Pour avoir son propre troupeau, Asa devrait épouser Tulpan. En attendant la réponse de la jeune fille, il vit avec sa sœur. Dans cette première fiction, Sergey Dvortsevoy gomme la cruauté qui était omniprésente dans ses documentaires.
Asa, jeune soldat qui vient de finir son service militaire, a un rêve, qu’il a, selon une coutume de la Marine, représenté sous la forme d’un dessin sur le col de son uniforme. Son idéal serait de fonder une famille au sein des steppes kazakhes, et de vivre, nomade, de l’élevage ovin. Mais l’administrateur de la région est formel : « Pas de femme, pas de troupeau. » Épouser Tulpan, la seule jeune femme des alentours, représente donc pour lui l’unique espoir de voir son utopie se réaliser. En attendant de fonder sa propre famille, Asa vit, en surnombre, dans la yourte de sa sœur. Tout ce qu’il aimerait posséder, une famille, un toit, un troupeau, il doit pour l’instant le vivre par procuration.

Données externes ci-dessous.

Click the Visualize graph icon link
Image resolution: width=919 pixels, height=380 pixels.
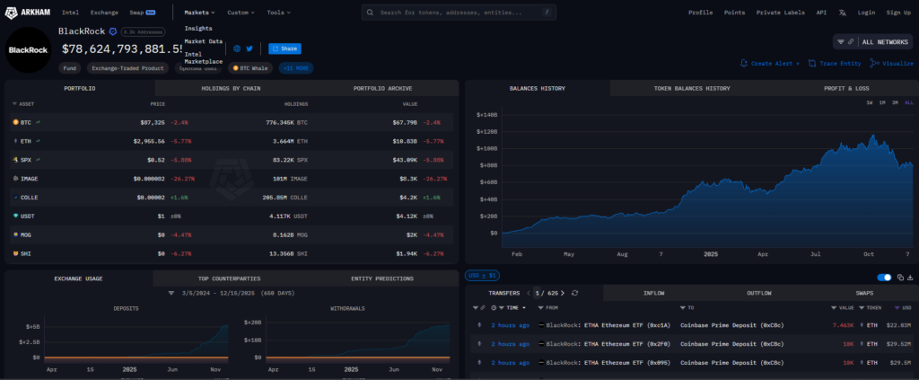(891, 64)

Il y a certes quelque chose de primitif, d’originel dans cette micro-société qui vit au jour le jour, en autarcie, de ce que la terre lui donne. La steppe interminable tient de l’arche de Noé : on y trouve des animaux en pagaille, qui traversent le champ visuel ou sonore en permanence, et dont chaque espèce (vache, dromadaire, chevaux, et surtout moutons) est représentée par un échantillon. Mais s’agit-il vraiment d’un éden comme le pense Asa ? Comment trouver paradisiaque cette existence soumise à une nature extrêmement violente, dans une frêle habitation où la promiscuité est souvent pesante ? D’ailleurs, au cœur de ce monde raréfié, un dysfonctionnement de mauvais augure assombrit peu à peu le tableau : les brebis accouchent d’agneaux mort-nés. La transmission naturelle de la vie ne va plus de soi.

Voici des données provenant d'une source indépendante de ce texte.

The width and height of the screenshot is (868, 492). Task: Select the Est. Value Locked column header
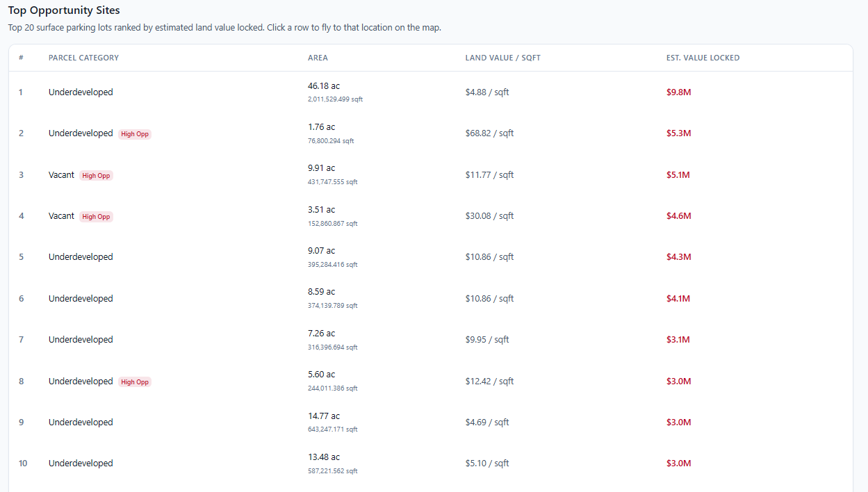703,58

Il y a tout au long de Tulpan une sorte d’incertitude pour le spectateur quant à la nature des éléments en présence. La tendresse de la très belle scène où les enfants, à cheval sur le dos monumental de leur père, lui font une séance de soins de la peau laisse ainsi imperceptiblement la place à un sentiment de pesanteur de la promiscuité. C’est cette ambivalence qui fait la beauté du film : la nature n’est pas tour à tour bienfaisante et rageuse, mais les deux à la fois ; la famille, dans une même séquence, apparaît comme un cocon et comme une prison. À l’instar de la disjonction quasi systématique du son et de l’image (on comprend tardivement que la voix qui chante n’appartient pas aux mains en gros plans qui font la vaisselle), la tonalité des situations n’est jamais tranchée, mais bien plutôt multiple. Il y a toujours une forme de décalage entre les situations et la façon dont elles sont vécues par les différents personnages.

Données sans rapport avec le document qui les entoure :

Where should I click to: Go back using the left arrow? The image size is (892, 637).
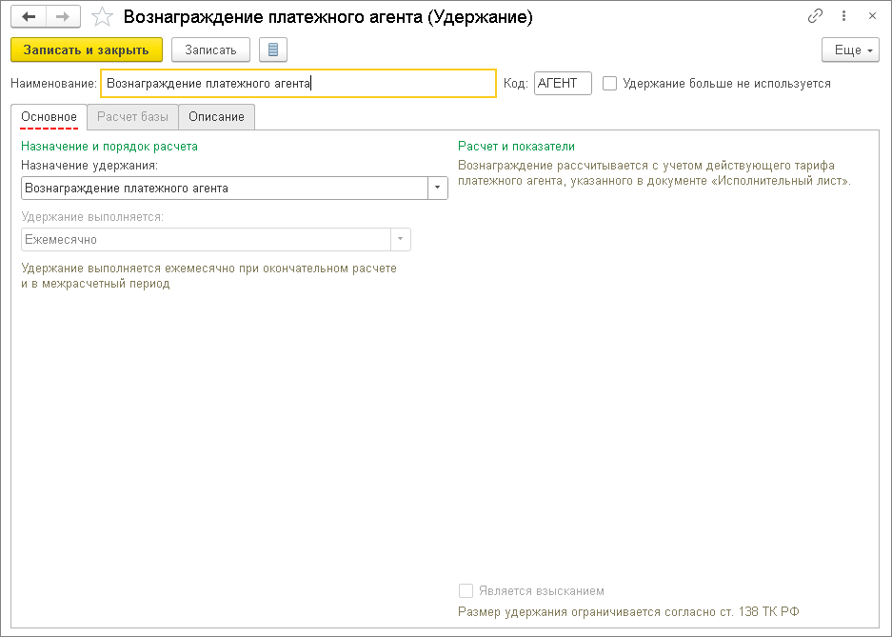pyautogui.click(x=29, y=17)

Dans Paradise (1997), Dvortsevoy filmait déjà une famille d’éleveurs nomades dans la même région, mais il s’agissait d’un documentaire. Tulpan en est comme un remake fictionnel, dans lequel toutes les séquences sont reprises, tout en étant étirées, dépliées, nuancées. Dans l’abandon de la forme documentaire, un changement de tonalité s’est opéré. Le long plan sur les gueules de chiens hargneux aboyant face à la caméra, les cris stridents d’un chameau ou la fixité parfois insoutenable du cadre pouvaient être perçus dans Paradise comme autant d’agressions faites au spectateur. Cette cruauté a disparu de la fiction, elle y est plus diffuse et nuancée, comme s’il était possible à Dvortsevoy de la révéler telle qu’elle existe dans la vie réelle, mais pas de l’inventer. Le seul personnage générateur de malaise rescapé indemne du documentaire est la mouche, dont on entend surtout le bourdonnement amplifié, et qui tourne autour de la mère de Tulpan. Dvortsevoy fait subir à ses personnages, et non plus au spectateur, la sensation de l’enfermement. Paradise se servait du cadre comme d’un motif carcéral, à l’instar de cette vache coinçant sa tête dans le bidon dans lequel elle voulait boire. Asa, comme l’animal, semble pris dans une série d’emboîtements, à l’image de poupées russes : la clôture du cadre renvoie à l’enfermement d’une vie dans un univers raréfié, et à plus forte raison à la finitude de l’existence humaine.
On pense souvent à Samuel Beckett en regardant les hommes que filme Dvortsevoy. Qu’il s’agisse des vieux paysans contraints de pousser à la force de leurs bras le wagon d’un train pour apporter du pain jusqu’à leur village (Le Jour du pain, 1998), ou de l’aveugle qui tisse des sacs de corde pour les offrir aux passants (Dans le noir, 2004), tous suscitent un sentiment de vanité, d’absurdité profonde du destin humain que l’on retrouve chez le personnage d’Asa qui attend, pour commencer à vivre, que son paradis lui soit livré clés en main.